Study material »
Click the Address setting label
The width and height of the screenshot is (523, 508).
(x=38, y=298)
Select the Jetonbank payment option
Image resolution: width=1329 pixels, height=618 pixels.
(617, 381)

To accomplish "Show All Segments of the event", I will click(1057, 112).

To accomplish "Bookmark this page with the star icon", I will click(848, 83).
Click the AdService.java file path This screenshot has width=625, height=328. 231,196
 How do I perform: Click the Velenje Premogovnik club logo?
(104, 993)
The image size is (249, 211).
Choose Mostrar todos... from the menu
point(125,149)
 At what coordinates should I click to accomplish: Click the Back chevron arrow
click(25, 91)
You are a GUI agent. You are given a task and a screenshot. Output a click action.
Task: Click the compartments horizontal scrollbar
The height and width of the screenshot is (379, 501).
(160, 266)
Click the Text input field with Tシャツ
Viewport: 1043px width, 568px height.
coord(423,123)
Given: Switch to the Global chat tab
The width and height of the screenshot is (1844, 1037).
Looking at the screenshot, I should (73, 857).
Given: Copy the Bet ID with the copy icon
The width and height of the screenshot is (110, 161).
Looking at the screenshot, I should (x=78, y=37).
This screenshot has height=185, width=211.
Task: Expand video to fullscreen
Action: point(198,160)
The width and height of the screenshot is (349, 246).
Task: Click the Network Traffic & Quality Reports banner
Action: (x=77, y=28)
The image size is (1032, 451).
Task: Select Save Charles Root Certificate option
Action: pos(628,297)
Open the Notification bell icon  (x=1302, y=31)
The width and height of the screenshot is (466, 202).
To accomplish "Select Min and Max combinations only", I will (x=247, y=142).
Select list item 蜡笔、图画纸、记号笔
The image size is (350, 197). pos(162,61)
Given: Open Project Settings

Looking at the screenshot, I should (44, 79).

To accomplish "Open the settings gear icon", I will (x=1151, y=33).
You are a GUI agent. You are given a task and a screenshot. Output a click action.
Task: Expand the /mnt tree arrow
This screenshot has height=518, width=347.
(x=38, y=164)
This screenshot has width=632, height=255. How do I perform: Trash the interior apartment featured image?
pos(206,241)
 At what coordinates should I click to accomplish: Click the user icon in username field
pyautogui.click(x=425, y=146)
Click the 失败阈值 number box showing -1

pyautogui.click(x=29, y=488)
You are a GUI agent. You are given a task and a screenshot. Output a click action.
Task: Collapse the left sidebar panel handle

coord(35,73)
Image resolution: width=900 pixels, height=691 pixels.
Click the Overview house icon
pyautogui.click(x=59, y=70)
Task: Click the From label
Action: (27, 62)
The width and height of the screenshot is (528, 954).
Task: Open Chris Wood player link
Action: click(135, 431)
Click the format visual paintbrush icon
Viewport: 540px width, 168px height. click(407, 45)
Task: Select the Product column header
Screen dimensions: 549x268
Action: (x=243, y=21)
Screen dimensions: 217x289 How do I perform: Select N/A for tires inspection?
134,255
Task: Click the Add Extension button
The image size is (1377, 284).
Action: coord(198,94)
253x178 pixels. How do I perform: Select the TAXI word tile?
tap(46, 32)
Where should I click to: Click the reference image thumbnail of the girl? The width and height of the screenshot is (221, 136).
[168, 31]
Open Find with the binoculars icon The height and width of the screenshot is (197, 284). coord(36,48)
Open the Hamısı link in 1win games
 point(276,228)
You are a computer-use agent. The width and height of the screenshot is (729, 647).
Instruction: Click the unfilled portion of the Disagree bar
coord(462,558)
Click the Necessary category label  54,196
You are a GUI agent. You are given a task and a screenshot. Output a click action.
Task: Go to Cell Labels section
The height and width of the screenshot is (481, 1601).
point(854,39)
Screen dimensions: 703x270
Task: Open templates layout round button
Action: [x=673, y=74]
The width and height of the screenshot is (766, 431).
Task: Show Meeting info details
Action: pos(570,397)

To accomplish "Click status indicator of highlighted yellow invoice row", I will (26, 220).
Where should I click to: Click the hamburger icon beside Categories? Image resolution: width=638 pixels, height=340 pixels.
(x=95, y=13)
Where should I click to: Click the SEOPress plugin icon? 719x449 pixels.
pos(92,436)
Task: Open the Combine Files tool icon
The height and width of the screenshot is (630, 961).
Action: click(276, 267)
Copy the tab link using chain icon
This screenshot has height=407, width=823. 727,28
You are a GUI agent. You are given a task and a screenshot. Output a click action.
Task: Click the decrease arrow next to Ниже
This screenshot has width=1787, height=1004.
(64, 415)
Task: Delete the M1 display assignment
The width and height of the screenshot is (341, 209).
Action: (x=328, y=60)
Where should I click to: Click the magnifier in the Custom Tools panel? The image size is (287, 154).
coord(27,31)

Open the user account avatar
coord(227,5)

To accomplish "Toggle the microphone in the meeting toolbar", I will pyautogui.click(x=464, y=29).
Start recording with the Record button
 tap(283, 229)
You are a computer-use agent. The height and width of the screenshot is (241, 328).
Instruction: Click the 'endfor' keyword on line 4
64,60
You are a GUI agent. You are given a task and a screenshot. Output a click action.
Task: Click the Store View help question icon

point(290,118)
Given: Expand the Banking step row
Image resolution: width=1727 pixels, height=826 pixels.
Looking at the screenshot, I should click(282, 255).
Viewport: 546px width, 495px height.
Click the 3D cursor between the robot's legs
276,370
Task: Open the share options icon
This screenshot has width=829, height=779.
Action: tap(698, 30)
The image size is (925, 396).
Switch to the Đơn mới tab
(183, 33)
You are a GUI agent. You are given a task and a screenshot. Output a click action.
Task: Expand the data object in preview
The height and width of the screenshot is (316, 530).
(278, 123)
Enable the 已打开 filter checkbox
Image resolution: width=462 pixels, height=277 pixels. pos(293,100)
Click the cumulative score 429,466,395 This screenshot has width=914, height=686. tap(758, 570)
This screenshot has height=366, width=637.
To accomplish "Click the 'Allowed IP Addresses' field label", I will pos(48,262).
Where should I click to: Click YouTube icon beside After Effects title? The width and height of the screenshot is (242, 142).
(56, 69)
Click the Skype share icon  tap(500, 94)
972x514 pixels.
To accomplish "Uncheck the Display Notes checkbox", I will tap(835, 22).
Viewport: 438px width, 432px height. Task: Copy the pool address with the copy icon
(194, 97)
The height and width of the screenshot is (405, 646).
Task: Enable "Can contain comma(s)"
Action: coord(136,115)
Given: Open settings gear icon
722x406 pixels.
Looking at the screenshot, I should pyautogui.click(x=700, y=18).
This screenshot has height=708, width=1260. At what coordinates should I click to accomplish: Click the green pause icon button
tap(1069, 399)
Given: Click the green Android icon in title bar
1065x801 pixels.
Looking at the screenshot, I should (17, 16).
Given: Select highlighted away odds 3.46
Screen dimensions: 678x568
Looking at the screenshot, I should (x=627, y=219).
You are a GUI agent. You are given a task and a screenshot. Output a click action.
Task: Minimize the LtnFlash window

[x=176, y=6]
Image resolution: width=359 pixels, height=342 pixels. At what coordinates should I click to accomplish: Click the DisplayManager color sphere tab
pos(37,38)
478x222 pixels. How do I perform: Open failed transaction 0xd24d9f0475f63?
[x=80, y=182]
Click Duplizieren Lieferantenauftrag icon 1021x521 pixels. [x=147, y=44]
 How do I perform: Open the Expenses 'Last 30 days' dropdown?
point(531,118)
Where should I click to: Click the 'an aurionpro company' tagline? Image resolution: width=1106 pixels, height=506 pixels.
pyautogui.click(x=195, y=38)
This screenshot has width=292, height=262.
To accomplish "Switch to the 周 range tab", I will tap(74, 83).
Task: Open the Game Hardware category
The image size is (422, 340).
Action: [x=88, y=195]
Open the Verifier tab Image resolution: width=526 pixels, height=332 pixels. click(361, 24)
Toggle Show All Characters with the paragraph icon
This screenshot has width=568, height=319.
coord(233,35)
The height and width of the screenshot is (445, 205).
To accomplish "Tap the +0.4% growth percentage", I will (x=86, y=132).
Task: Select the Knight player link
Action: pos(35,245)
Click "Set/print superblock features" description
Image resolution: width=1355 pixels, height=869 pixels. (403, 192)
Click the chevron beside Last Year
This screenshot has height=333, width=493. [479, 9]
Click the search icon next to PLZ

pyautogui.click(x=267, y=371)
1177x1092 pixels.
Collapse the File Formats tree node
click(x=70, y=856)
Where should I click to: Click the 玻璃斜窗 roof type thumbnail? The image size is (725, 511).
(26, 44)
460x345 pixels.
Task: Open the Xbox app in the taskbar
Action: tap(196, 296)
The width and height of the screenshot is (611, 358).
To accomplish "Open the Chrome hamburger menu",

Task to carry out » Output the data exactly, from the first line through the line that holds "Given: Copy the Bet ID with the copy icon", so that no later line appears.

Answer box »
Click the Address setting label
The width and height of the screenshot is (523, 508).
(x=38, y=298)
Select the Jetonbank payment option
Image resolution: width=1329 pixels, height=618 pixels.
(617, 381)

To accomplish "Show All Segments of the event", I will click(1057, 112).

To accomplish "Bookmark this page with the star icon", I will click(848, 83).
Click the AdService.java file path This screenshot has width=625, height=328. 231,196
 How do I perform: Click the Velenje Premogovnik club logo?
(104, 993)
The image size is (249, 211).
Choose Mostrar todos... from the menu
point(125,149)
 At what coordinates should I click to accomplish: Click the Back chevron arrow
click(25, 91)
You are a GUI agent. You are given a task and a screenshot. Output a click action.
Task: Click the compartments horizontal scrollbar
The height and width of the screenshot is (379, 501).
(160, 266)
Click the Text input field with Tシャツ
Viewport: 1043px width, 568px height.
coord(423,123)
Given: Switch to the Global chat tab
The width and height of the screenshot is (1844, 1037).
Looking at the screenshot, I should (73, 857).
Given: Copy the Bet ID with the copy icon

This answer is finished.